------ Quoted text

I really like the flashing service, since I don't have a DS. That's why I prefer Shoptemp for Acekard 2.i


----------



## pcmanrules (Nov 3, 2010)

Doesn't sound a bad service if you count the homebrew included & setup, that scares some people.


----------



## Garchomp (Nov 5, 2010)

So...if i plan to get a Supercard DSTWO for Xmas, and i have a DSi 1.4.1....do i need to get the flashing service?


----------



## Rydian (Nov 5, 2010)

No, the DSTwo can update itself.


----------



## Garchomp (Nov 5, 2010)

Thanks!  So the Supercard is working on the latest DSi updates then?


----------



## Rydian (Nov 5, 2010)

It bypasses them all already.

When the 1.4.1 update came out, they had a fix for it within 24 hours.


----------



## Garchomp (Nov 5, 2010)

Wow, I'm gonna love it when i get it!! Thanks Rydian!


----------



## WiiHoney (Nov 12, 2010)

arpeejajo said:
			
		

> Is it worth it to pay the extra $2.00 for it or is it something I can do on my own?



If you had to ask that question, then the answer will be: yes you need the service and its worth it...

I bought an AK2i from them... and i asked for the service, cause that was my 1st NDSi and i had no experience back then...


----------

------------
------ Data rows

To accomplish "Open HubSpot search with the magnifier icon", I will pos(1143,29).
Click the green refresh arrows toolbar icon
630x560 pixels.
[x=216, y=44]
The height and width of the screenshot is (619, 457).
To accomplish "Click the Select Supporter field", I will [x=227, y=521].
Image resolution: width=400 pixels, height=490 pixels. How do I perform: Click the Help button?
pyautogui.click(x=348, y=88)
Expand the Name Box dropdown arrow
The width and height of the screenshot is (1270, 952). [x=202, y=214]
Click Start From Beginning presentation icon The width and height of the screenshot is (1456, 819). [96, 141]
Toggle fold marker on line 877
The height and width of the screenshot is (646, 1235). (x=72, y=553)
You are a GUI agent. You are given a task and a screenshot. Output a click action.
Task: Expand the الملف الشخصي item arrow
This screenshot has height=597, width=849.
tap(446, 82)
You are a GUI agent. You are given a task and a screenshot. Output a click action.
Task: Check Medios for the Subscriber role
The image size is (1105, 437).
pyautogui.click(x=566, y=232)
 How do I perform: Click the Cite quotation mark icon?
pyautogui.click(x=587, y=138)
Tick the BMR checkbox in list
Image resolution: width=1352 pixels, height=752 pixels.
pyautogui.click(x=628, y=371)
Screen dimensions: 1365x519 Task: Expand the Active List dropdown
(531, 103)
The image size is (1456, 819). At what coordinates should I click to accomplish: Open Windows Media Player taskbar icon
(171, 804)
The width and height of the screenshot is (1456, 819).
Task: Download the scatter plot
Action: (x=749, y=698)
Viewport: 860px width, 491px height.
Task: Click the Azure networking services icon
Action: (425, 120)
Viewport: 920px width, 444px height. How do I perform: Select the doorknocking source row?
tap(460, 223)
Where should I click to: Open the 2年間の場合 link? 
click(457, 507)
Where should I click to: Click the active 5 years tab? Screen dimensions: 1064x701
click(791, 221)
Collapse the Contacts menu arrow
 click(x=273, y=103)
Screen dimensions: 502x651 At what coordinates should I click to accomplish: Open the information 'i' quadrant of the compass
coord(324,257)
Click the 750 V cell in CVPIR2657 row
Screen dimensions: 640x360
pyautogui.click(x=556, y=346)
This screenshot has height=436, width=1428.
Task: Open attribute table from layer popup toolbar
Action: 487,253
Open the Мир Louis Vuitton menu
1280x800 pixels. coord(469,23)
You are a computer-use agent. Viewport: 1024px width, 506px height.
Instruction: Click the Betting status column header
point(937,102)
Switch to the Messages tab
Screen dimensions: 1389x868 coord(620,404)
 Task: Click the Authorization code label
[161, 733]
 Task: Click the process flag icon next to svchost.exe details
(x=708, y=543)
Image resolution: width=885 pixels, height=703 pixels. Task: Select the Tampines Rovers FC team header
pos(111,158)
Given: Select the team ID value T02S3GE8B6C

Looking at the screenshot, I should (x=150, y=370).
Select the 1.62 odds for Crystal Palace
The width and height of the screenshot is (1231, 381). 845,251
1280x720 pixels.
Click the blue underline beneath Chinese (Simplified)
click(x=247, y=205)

------------

**Goals**
a - Give every username that heads a post in the forum thread about the flashing service, with each name listed once.
b - Using the forum thread about the flashing service, decide whether each statement agrees with it. (i) Rydian says the DSTwo can update itself. (ii) The fix for the 1.4.1 update took more than a day to arrive. (iii) WiiHoney bought an AK2i without the service. Answer yes or no for each and quote the deciding words.
You can complete the work without the records.

**Expected outputs**
a - pcmanrules, Garchomp, Rydian, WiiHoney

b -
(i) Yes: "No, the DSTwo can update itself."
(ii) No: "When the 1.4.1 update came out, they had a fix for it within 24 hours."
(iii) No: "I bought an AK2i from them... and i asked for the service"